E oggi, dopo essere stati mandati per un anno a migliaia all’assalto del confine con Israele per fare da scudi umani ai terroristi, al costo di un paio di centinaia di morti, sembrerebbe che gli abitanti di Gaza si siano stufati e abbiano iniziato a protestare con forza. Uno di loro si è dato fuoco (come quel tunisino che diede origine alle primavere arabe sei anni fa), si sono organizzate manifestazioni massicce, si sono usati i sociali media. Ma Hamas ha imparato la lezione dalla Siria e dall’Iran: il dissenso va represso. Ha fatto sparare i suoi miliziani contro le manifestazioni pacifiche, ha catturato tutti i dissidenti che riusciva a individuare, ha arrestato un centinaio di giornalisti che davano notizia del dissenso, ha fatto rapire e quasi ammazzare di botte il portavoce a Gaza dell’organizzazione rivale Fatah.

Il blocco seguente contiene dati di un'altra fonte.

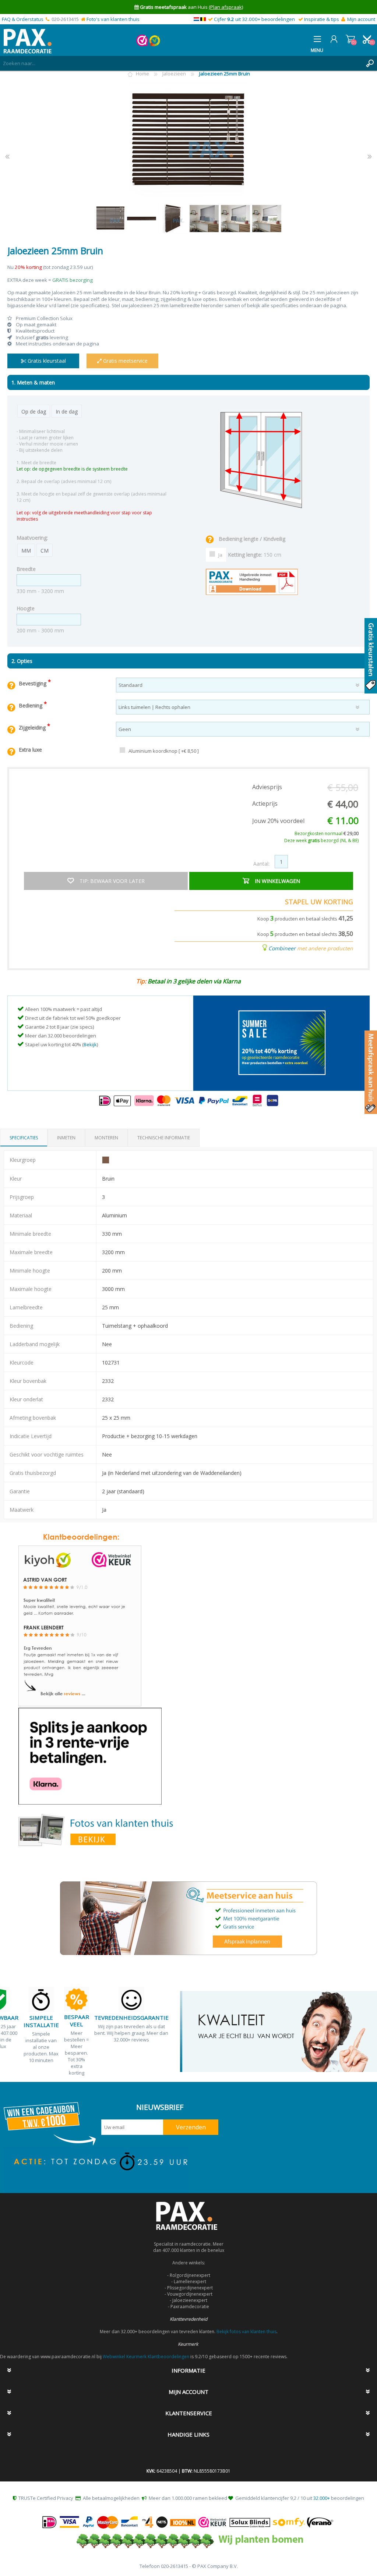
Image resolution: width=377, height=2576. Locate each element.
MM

E’ probabile che le manifestazioni scompaiano per un po’ e la protesta resti sottotraccia, come accade in Iran. Ma resta il fatto chiarissimo che chi opprime la popolazione della striscia è innanzitutto Hamas e che la sua gente, nonostante l’indottrinamento instancabile non ne possa più e voglia cambiare regime. Peccato solo che di questo non si rendano conto gli ignoranti che gridano alle manifestazioni “Gaza libera”, senza capire che Gaza vorrebbe essere liberata sì, ma da Hamas, non da Israele che se n’è andato tredici anni fa. E soprattutto che lo ignorino i diplomatici e i governi che votano la solita rituale condanna di Israele quando difende dagli attacchi terroristrici da Hamas i propri confini e l’incolumità dei suoi cittadini.